ÉDITORIAL
Tout se joue avant six ans… ou presque
J’ai beaucoup lu en tant que jeune parent. Il est normal de s’informer plutôt que de se fier à son intuition (parfois correcte) ou seulement aux modèles familiaux (souvent convenables). Comment, au meilleur de nos capacités et de nos connaissances, aider nos enfants à s’épanouir, compte tenu du contexte changeant et du futur incertain?
Durant les premières années de leur vie, nos tripes nous commandent de les garder près de nous, de ne pas les donner en garde à n’importe qui. Cette première transition, qui les voit quitter le cocon familial, est un crève-cœur pour plusieurs. Confier son enfant à autrui n’est pas aisé, c’est naturel, et a fortiori, quand il est très jeune. À quel âge le mettre en garderie ? Et si on pouvait le mettre à l’école à quatre ans au lieu de cinq ?
Au fond, le débat sur les « maternelles 4 ans » tourne aussi autour de ces enjeux-là. Certes, il existe déjà un réseau plutôt dense de CPE qui font de l’éducation, et plutôt bien; par conséquent, renforcer le réseau des CPE plutôt, au lieu créer un nouveau programme, semble plus logique à première vue. Cependant, la détection des enfants victimes de troubles du comportement ou de l’apprentissage y est-elle effectuée assez efficacement ? Le personnel y est-il formé comme un véritable professeur, capable d’enseigner les rudiments de l’écriture, de la lecture et des mathématiques, et peut-être davantage ?

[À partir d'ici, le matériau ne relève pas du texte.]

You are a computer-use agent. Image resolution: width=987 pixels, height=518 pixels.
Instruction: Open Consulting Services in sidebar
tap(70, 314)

Parce que les faits sont là : bien avant cinq ans, nos enfants sont capables de socialiser et d’apprendre, d’une manière systématique, mais ludique. Mieux, ils en ont envie. D’autres pays, comme la France, ont un système de « maternelle » (de trois à cinq ans) bien rôdé, où les professeurs de primaire et de maternelle sont formés au sein des mêmes facultés. À ce propos, deux lectures de jeune parent me reviennent à l’esprit : Points forts de Brazelton, pédiatre, et Tout se joue avant 6 ans (How to parent) de Dodson, psychologue.
Références incontournables, ces deux livres sont restés sur ma table de chevet tout au long des premières années de mes filles. Et que disent-ils? En substance, pour Dodson, la manière dont l’enfant est stimulé, les relations affectives qu’il entretient avec ses parents, conditionnent ses apprentissages futurs, surtout l’apprentissage du langage. Disons qu’il insiste sur l’imprégnation socioculturelle, sans nécessairement affirmer que tout est déterminé avant 6 ans évidemment, contrairement au titre trompeur de la traduction française. Lecture très éclairante.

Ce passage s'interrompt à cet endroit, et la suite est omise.